◆ **PROBLEMS TO SOLVE**:
a – In the passage on moving the Pacific Fleet to Pearl Harbor, translate this sentence into Spanish: "Richardson believed Pearl Harbor was the wrong place for his ships."
b – From the passage on moving the Pacific Fleet to Pearl Harbor, reproduce everything from "Richardson asked the" down to "join the war.", word for word.

◆ **TEXT PASSAGE**:

'''

In mid-1940, President Roosevelt moved the U.S. Pacific Fleet to Pearl Harbor, Hawaii. This was meant to discourage Japan. On October 8, 1940, Admiral James O. Richardson, the Commander in Chief, Pacific Fleet, argued with Roosevelt. He repeated his earlier points to Admiral Harold R. Stark and Secretary of the Navy Frank Knox. Richardson believed Pearl Harbor was the wrong place for his ships. Roosevelt thought moving the fleet to Hawaii would have a "restraining influence" on Japan.

Richardson asked the President if the U.S. was going to war. Roosevelt's view was that by October 8, 1940, the U.S. would likely get involved in a war with Japan. He said that if Japan attacked Thailand, the Kra Peninsula, or the Dutch East Indies, the U.S. would not enter the war. He even doubted if they would enter if Japan attacked the Philippines. But he believed that Japan would eventually make a mistake as the war continued and expanded, and then the U.S. would join the war.

'''

◆ **DATA BLOCK**:

'''

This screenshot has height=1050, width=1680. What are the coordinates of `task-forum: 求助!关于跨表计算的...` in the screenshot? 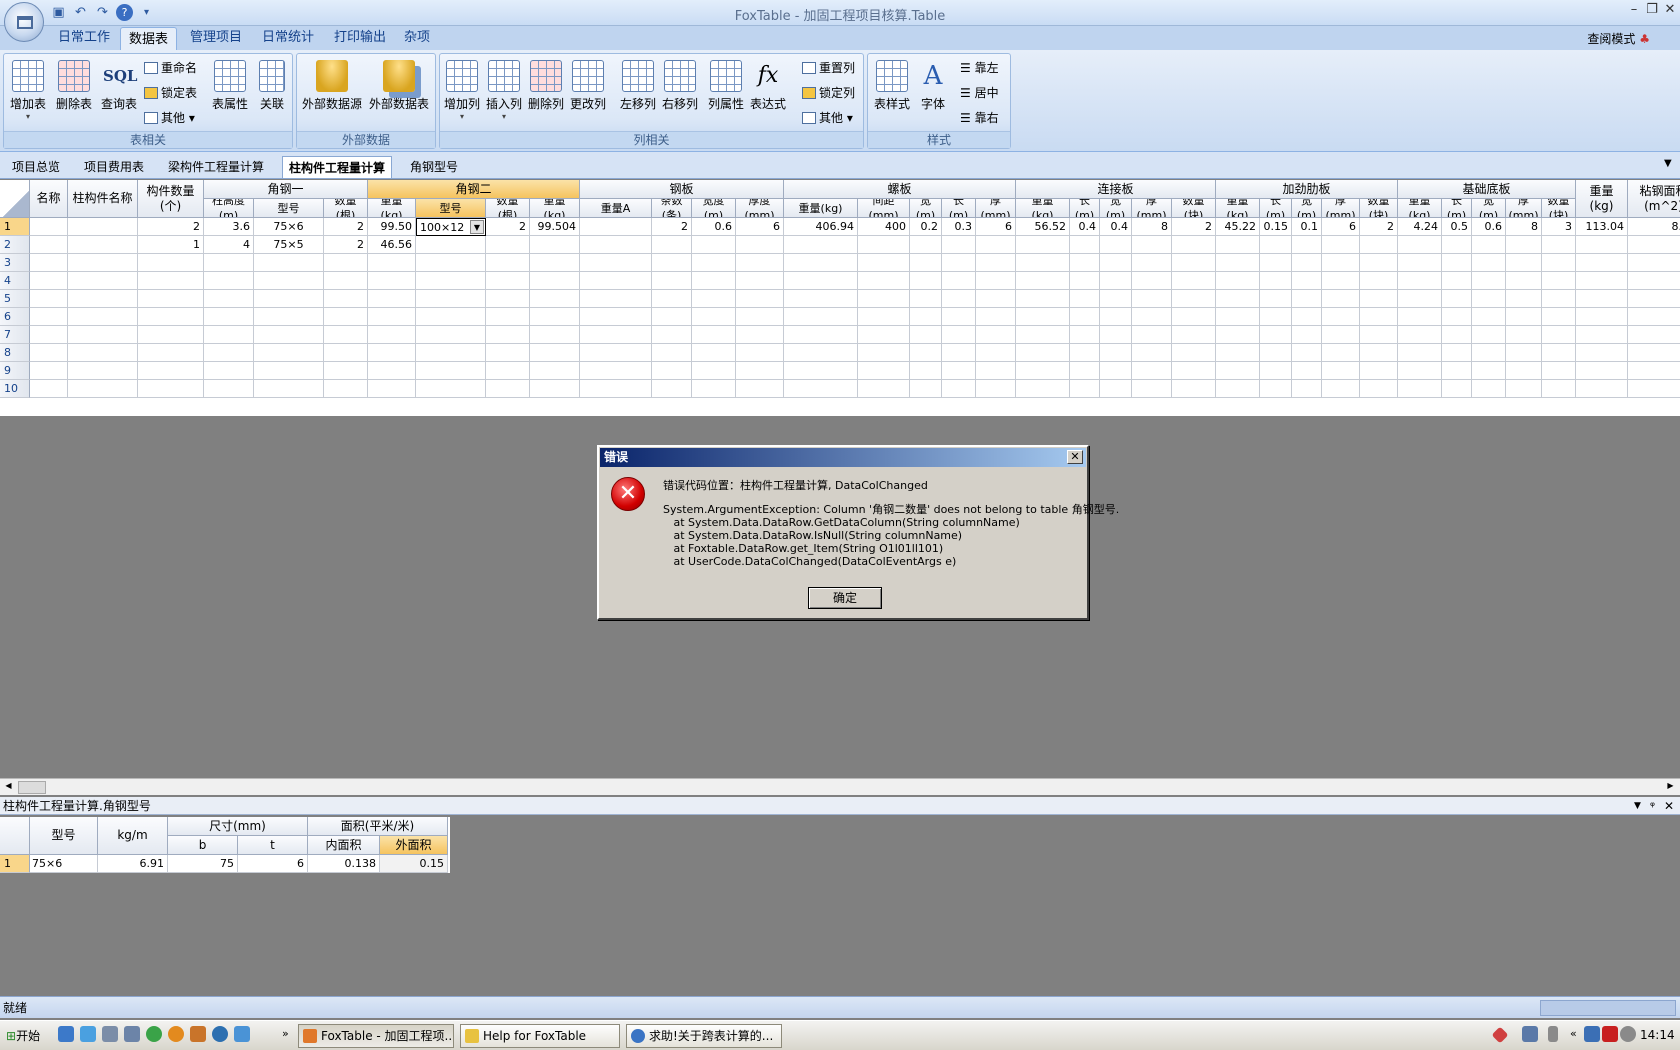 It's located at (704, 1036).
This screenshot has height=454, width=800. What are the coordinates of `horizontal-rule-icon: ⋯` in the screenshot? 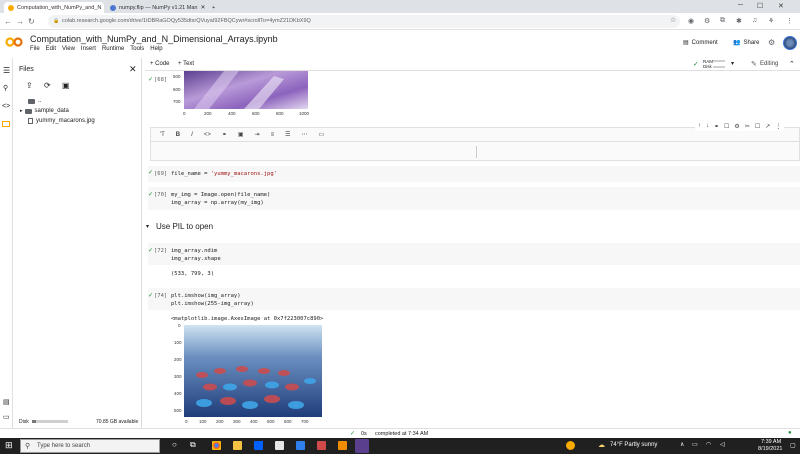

'''

◆ **ANSWERS FOR THIS EXERCISE**:
a – Richardson creía que Pearl Harbor era el lugar equivocado para sus barcos.

b –
Richardson asked the President if the U.S. was going to war. Roosevelt's view was that by October 8, 1940, the U.S. would likely get involved in a war with Japan. He said that if Japan attacked Thailand, the Kra Peninsula, or the Dutch East Indies, the U.S. would not enter the war. He even doubted if they would enter if Japan attacked the Philippines. But he believed that Japan would eventually make a mistake as the war continued and expanded, and then the U.S. would join the war.